In the Globe article excerpt, rewrite the passage starting at "Found this in" and ending at "if I like it.", swapping "baseball bat" for "tire iron".

_Source excerpt_
┄┄┄┄┄┄┄┄┄┄
Found this in the Boston Globe yesterday. It's actually an intelligent article about it, not just trashing the violence. It does mention that the game has been banned in Australia.

Article is below.



CONNECTING WITH YOUR INNER THUG
Author(s): Joanna Weiss, Globe Staff Date: January 13, 2002 Page: E1 Section: Focus
On a dark summer night, I am walking around Liberty City with a baseball bat, looking for trouble, and wondering what it will mean if I like it.

That's what happens when you play a video game that feels like a sociological test, one of those lab experiments that summon our basest instincts. This one is called Grand Theft Auto 3 - which is the least of the virtual felonies you can commit - and it's one of hottest video games in the country. Released for Playstation2 in late October by New York-based developer RockStar Games, this version of Grand Theft Auto marks a quantum jump from its predecessors in its complexity and brutality. It has been banned in Australia for its graphic violence and its treatment of the elderly and innocent. In the United States, its popularity has soared. More than 635,000 copies were sold in October and November alone, according to the marketing information company NPDFunworld. In only two months, it became Blockbuster's top game rental for 2001.
┄┄┄┄┄┄┄┄┄┄
_Information supplied_
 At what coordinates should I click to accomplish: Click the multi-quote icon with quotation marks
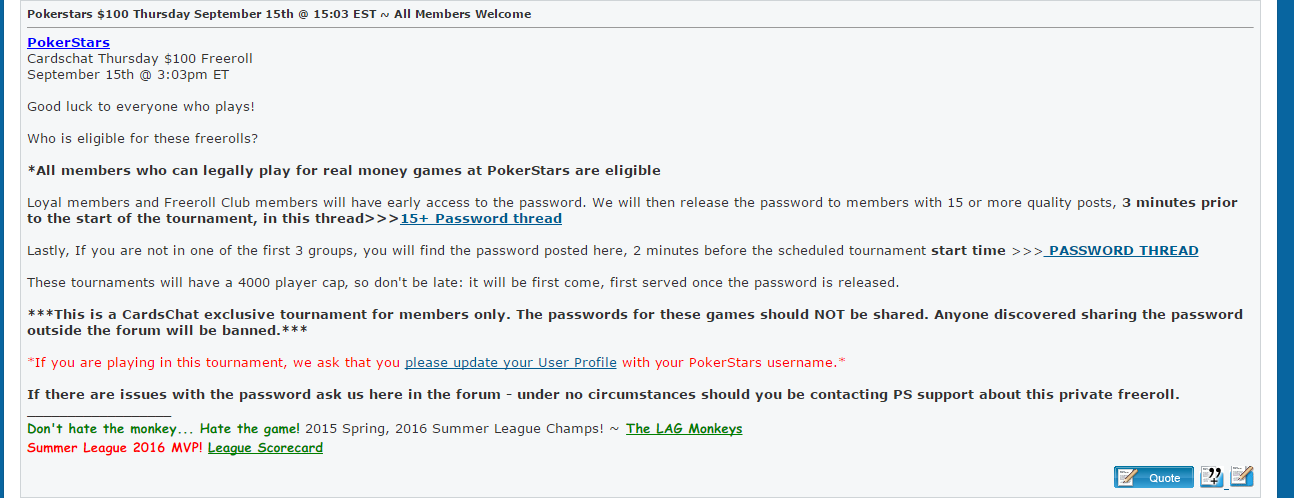click(1211, 477)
┄┄┄┄┄┄┄┄┄┄
_Output_
Found this in the Boston Globe yesterday. It's actually an intelligent article about it, not just trashing the violence. It does mention that the game has been banned in Australia.

Article is below.



CONNECTING WITH YOUR INNER THUG
Author(s): Joanna Weiss, Globe Staff Date: January 13, 2002 Page: E1 Section: Focus
On a dark summer night, I am walking around Liberty City with a tire iron, looking for trouble, and wondering what it will mean if I like it.